Under this line are the records; write out word for word the part that begins at the line containing "Given: Click the" and ends at the line containing "Expand chart to", and no more.

> **Material for this task**:
--------------------------------

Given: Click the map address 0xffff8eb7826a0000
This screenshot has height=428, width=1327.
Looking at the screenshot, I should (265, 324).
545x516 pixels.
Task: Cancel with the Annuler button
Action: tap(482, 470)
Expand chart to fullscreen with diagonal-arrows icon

--------------------------------

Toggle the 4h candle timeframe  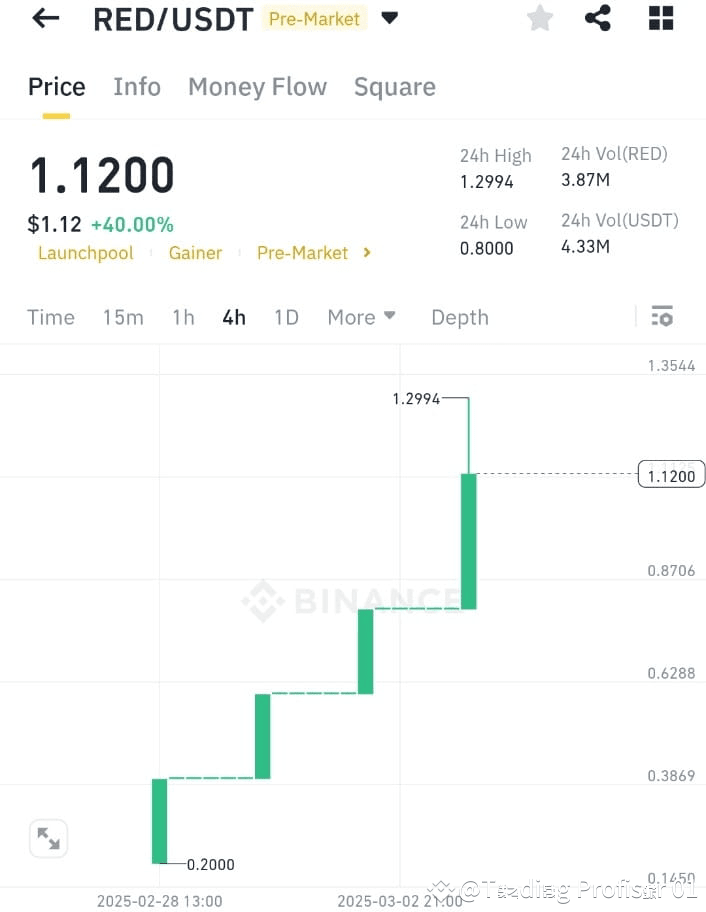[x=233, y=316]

--------------------------------

> **Answer section**:
Given: Click the map address 0xffff8eb7826a0000
This screenshot has height=428, width=1327.
Looking at the screenshot, I should (265, 324).
545x516 pixels.
Task: Cancel with the Annuler button
Action: tap(482, 470)
Expand chart to fullscreen with diagonal-arrows icon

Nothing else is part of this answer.